ERMAN TOROĞLU: GEÇ DE OLSA (HÜRRİYET)
Mutlak bir şeyler yapıyor. Mesela İbrahim Kaş. Senin elinde kendi
takımında son zamanlarda mükemmel oynayan Gökhan Gönül var. Onu da
bırakın kendi takımında bile daha henüz oynamayan İbrahim Kaş'la
başladın. Ama Allah herhalde yukarıdan dedi ki, "Ya Fatih kardeşim
sen bir türlü akıllanmayacaksın. Bari son defa sana bir kıyak
yapayım." İbrahim Kaş sakatlandı, Gökhan girdi. Ondan sonra takım
normale döndü.
Bosna Hersek maçı bitmeden hiçbir şey garanti değil.

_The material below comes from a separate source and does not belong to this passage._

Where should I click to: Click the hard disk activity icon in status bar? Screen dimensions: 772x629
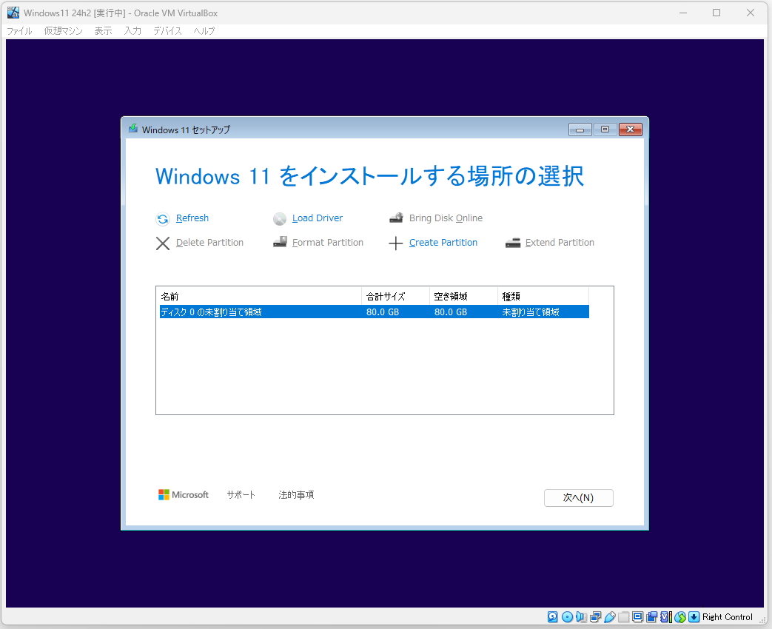pyautogui.click(x=552, y=616)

Futbol
Federasyonu'nun ve Fatih Terim'in Avrupa Şampiyonası finallerine
gitsek dahi bazı şeyleri gözden geçirmeleri gerekir. Takım mı
olacağız, yoksa yaz boz tahtası mı? "Ben yaptım oldu mu?" yoksa
"Aklın yolu bir mi?" Hep birlikte göreceğiz.
CAN BARTU: DOĞRU ADAM (HÜRRİYET)
Bu zafer her ne kadar önemli olsa da yapılan büyük hataları
kapatmaz. Gökhan Gönül 5-6 maçtır Fenerbahçe'nin en iyi futbolcu.
Fatih Terim yine fantaziye kaçıp bu oyuncunun yerine İbrahim Kaş'la
maça başladı. Fakat, ne gariptir ki, normalde yedek kulübesinde
olması gereken bu futbolcu maçın henüz 16. dakikasında sakatlanınca
yerine doğru adam, yani Gökhan girdi. Ve o Gökhan da maçın
kahramanı oldu.
MEHMET DEMİRKOL: SİS DAĞILDI (MİLLİYET)
Bu grupta bu kadar zorlanmak için böyle bir gariplik yaşamak lazım
zaten, kötü oynamak yetmez. Sakatlanıp çıkan İbrahim Kaş'ın
kanadından bunu yaşamış olmamız onun hamlığının sonucuydu
diyebiliriz. Bu seviyede hem de büyük bölümü sakat olarak geçen 16
dakika bizim zorlandığımız tek bölüm oldu.
Gökhan Gönül'ün takımı ileri sürüklemekteki başarısı ve Marco'nun
savunma performansıyla birlikte gecenin kişisel çıkışı buydu.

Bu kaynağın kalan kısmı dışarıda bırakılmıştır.